One of the few reliable barometers of an organisation (or their products) is the wtf/day exclaimed by new hires.

After about three or four weeks everyone adapts, learns what they can and can’t criticise without fallout, and settles into the mud to wallow with everyone else that has become accustomed to the filth.

As an Azure user I can tell you that it’s blindingly obvious even from the outside that the engineering quality is rock bottom. Throwing features over the fence as fast as possible to catch up to AWS was clearly the only priority for over a decade and has resulted in a giant ball of mud that now they can’t change because published APIs and offered products must continue to have support for years. Those rushed decisions have painted Azure into a corner.

You may puff your chest out, and even take legitimate pride in building the second largest public cloud in the world, but please don’t fool yourself that the quality of this edifice is anything other than rickety and falling apart at the seams.

Remind me: can I use IPv6 safely yet? Does it still break Postgres in other networks? Can azcopy actually move files yet, like every other bulk copy tool ever made by man? Can I upgrade a VM in-place to a new SKU without deleting and recreating it to work around your internal Hyper-V cluster API limitations? Premium SSDv2 disks for boot disks… when? Etc…

You may list excuses for these quality gaps, but these kinds of things just weren’t an issue anywhere else I’ve worked as far back as twenty years ago! Heck, I built a natively “all IPv6” VMware ESXi cluster over a decade ago!

> One of the few reliable barometers of an organisation (or their products) is the wtf/day exclaimed by new hires.

Wellllll ... my observations after many cycles of this are:

- wtfs/day exclaimed by people interacting with *a new codebase* are not indicative of anything. People first encountering the internals of any reasonably interesting system will always be baffled. In this context "wtf" might just mean "learning something new".

- wtfs/day exclaimed by people learning about your *processes and workflows* are extremely important and should be taken extremely seriously. "wtf, did you know all your junior devs are sharing a single admin API token over email?" for example.

> One of the few reliable barometers of an organisation (or their products) is the wtf/day exclaimed by new hires.

Eh, I don't think this is exactly as reliable as you'd expect.

My previous job had a fairly straight forward code base but had fairly poor reliability for the few customers we had, and the WTF portions usually weren't the ones that caused downtime.

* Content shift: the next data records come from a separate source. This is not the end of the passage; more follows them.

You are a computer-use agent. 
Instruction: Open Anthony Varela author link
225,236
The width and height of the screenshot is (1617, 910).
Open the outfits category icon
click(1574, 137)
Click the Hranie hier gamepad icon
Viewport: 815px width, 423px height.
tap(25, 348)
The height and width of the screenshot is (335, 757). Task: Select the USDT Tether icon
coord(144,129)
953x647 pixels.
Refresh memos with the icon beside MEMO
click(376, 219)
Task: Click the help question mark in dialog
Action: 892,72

On the other hand, I'm currently working on a legacy system with daily WTFs from pretty much everyone, with a greater degree of complexity in a number of places, and yet we get fewer bug reports and at least an order of magnitude if not two more daily users.

With all of that said... I don't think I've used any of Microsoft's new software in years and thought to myself "this feels like it was well made."

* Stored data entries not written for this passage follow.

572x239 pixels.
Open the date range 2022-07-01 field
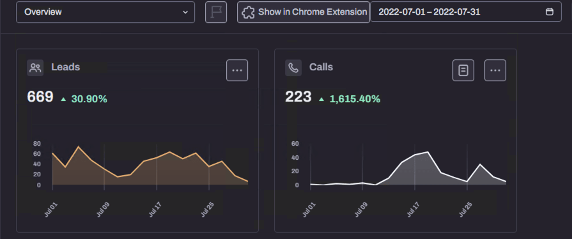[x=466, y=12]
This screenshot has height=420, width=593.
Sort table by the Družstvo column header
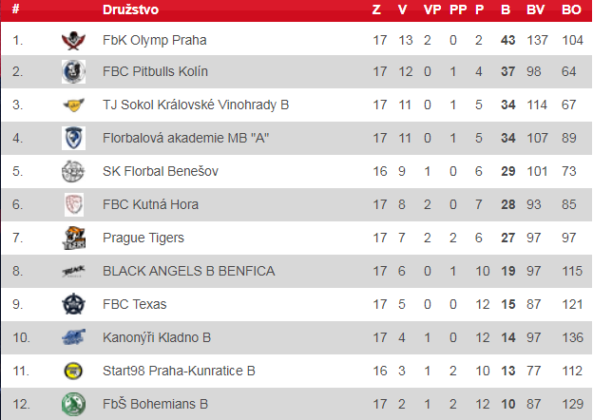tap(130, 10)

  • The rapid decay of WTF/day over time applies to both new employees and new customers.

    > currently working on a legacy system

    "Legacy" is the magic word here! Those customers are pissed, trust me, but they've long ago given up trying to do anything about it. That's why you don't hear about it. Not because there are no bugs, but because nobody can be bothered to submit bug reports after learning long ago that doing so is futile.

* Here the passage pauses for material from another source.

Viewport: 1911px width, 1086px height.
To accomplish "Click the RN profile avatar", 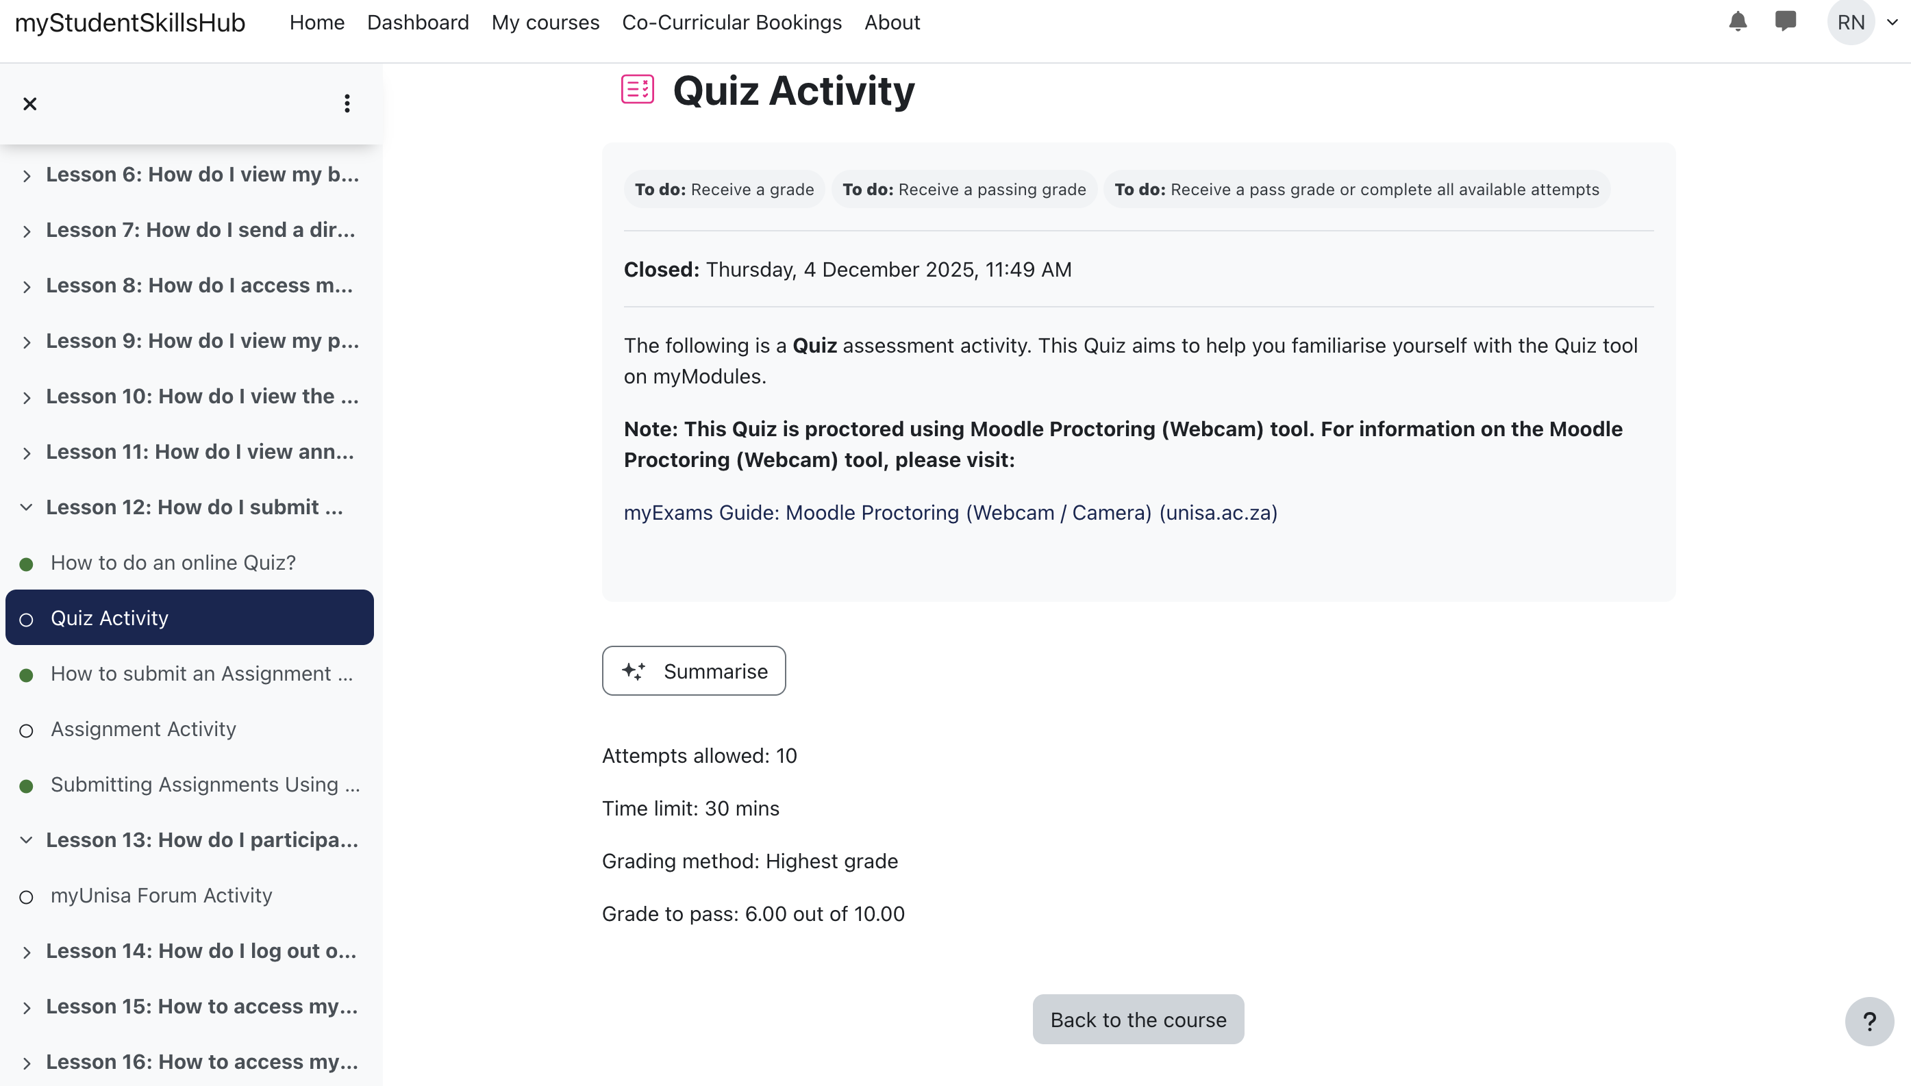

    I once read a paper claiming that for every major software incident (crash, data loss, outage, etc...) between only one in a thousand to one in ten thousand will be formally reported up to an engineer capable of fixing the issue.

    I refused to believe that metric until I started collecting crash reports (and other stats) automatically on a legacy system and discovered to my horror that it was crashing multiple times per user per day, and required on average a backup restore once a week or so per user due to data corruption! We got about one support call per 4,500 such incidents.

    • The customers aren't pissed, we're doing demos to new departments and lining up customizations and expansion as quickly as we can. We're growing faster than ever within our largest customer.

      I also didn't say there are no bugs or complaints, I said the system is more stable. But yes, there are fewer bugs and complaints, especially on the critical features.

      I didn't use the word legacy to mean abandoned, just that it's been around a long time, we're maintaining it while also building newer features in newer tech, as opposed to my previous company which was a green field startup.

      1 reply →

I mean, the org had already decreed everything needed to be rewritten in Rust according to the account.